PASSAGE:
Three's Company gave Knotts the opportunity for another memorable, though less decorated, sitcom character. On the sex farce, Knotts was Ralph Furley, aka Mr. Furley, the landlord to Jack Tripper and roommates. In his zip-up leisure suit, Furley was part letch and part mensch--though he kidded Tripper about the character's presumed sexual preference, he never threatened eviction because of it, though.

Knotts joined Three's Company in its fourth season in 1979. His Mr. Furley replaced the more outwardly hostile Mr. Roper. He remained with the show through its 1984 finale. Unlike Fife, Furley didn't bring Knotts any Emmys, much less any nominations.

In between Andy Griffith and Three's Company, Knotts was a bona fide movie star, one of the most reliable comedy draws of the 1960s.

As Jerry Lewis' career waned post-Nutty Professor, Knotts' stepped up with 1964's half-cartoon, half-live action The Incredible Mr. Limpet. Aside from a twist involving Knotts' transformation into a fish, Limpet was the model for all of the actor's subsequent comedies: A meek man sucks it up for the third act and saves the day.

His other signature films were: 1966's The Ghost and Mr. Chicken, in which Knotts tried out gumshoes; 1967's The Reluctant Astronaut, in which Knotts tried out a spacesuit; and 1968's The Shakiest Gun in the West, in which Knotts tried out a holster.

The effort to have Knotts try out turtleneck sweaters and assorted psychedelic wear proved less successful in 1969's The Love God? The following year, Knotts was back on TV as the host of a self-titled variety series. The show lasted only a season, and Knotts gave his feature persona another try in 1971's How to Frame a Figg, about a bookkeeper who saves the day, like Mr. Limpet, but doesn't turn into a fish, like Mr. Limpet.

RECORD EXCERPTS:
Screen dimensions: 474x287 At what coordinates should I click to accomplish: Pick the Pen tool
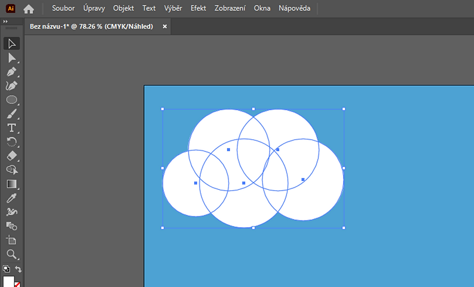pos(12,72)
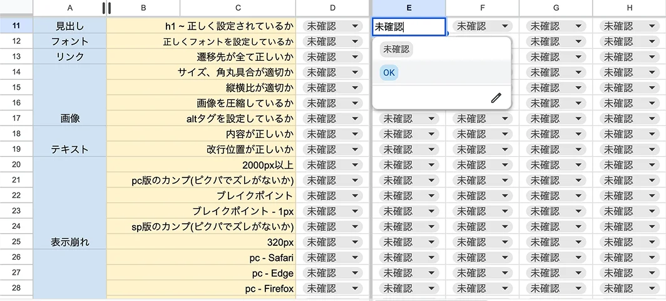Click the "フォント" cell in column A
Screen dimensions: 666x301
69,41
---
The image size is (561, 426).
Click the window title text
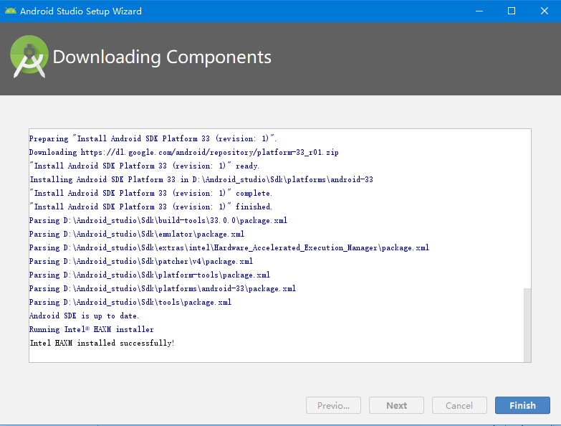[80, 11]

INSTRUCTIONS:
1) List each film starring Knotts that the passage on his career names, along with its year.
2) Answer these questions using the passage on Knotts's career:
(a) In which season of Three's Company did Knotts join the show?
(b) Which character did Mr. Furley replace?
(c) What did Knotts host on TV the year after The Love God?
3) Continue the passage on Knotts's career from its final sentence.
The records are separate material, unrelated to the passage on Knotts's career.

SET OF ANSWERS:
1)
The Incredible Mr. Limpet (1964)
The Ghost and Mr. Chicken (1966)
The Reluctant Astronaut (1967)
The Shakiest Gun in the West (1968)
The Love God? (1969)
How to Frame a Figg (1971)

2)
(a) He joined in its fourth season, in 1979.
(b) Mr. Furley replaced Mr. Roper.
(c) He hosted a self-titled variety series, which lasted only a season.

3)
The film ended Knotts' first run as a film star. His second run commenced when he became an out-and-out kiddie star in Disney films such as: 1975's The Apple Dumpling Gang, about hapless Old West bandits; 1976's Gus, about a field goal-kicking mule; and 1979's The Apple Dumpling Gang Rides Again, about the return of the hapless Old West bandits. Knotts' Disney years also saw him costar with venerable actor Darren McGavin in two comedies: 1976's No Deposit, No Return and 1978's Hot Lead and Cold Feet. McGavin died Saturday at the age of 83.

Among his later credits, Knotts' most prominent film role came in the 1998 fantasy Pleasantville, in which he played a TV repairman who offers Tobey Maguire and Reese Witherspoon a remote-control ride into a black-and-white 1950s sitcom.

"When he had a scene, we would stand like a set away and watch, and we were just cracking up," Witherspoon said of Knotts in a 1998 Entertainment Tonight interview. "He would just sit funny. And stand funny. He was just so funny in everything he did."

For his final screen credit, Knotts gave voice to Mayor Turkey Lurkey in last year's animated hit Chicken Little.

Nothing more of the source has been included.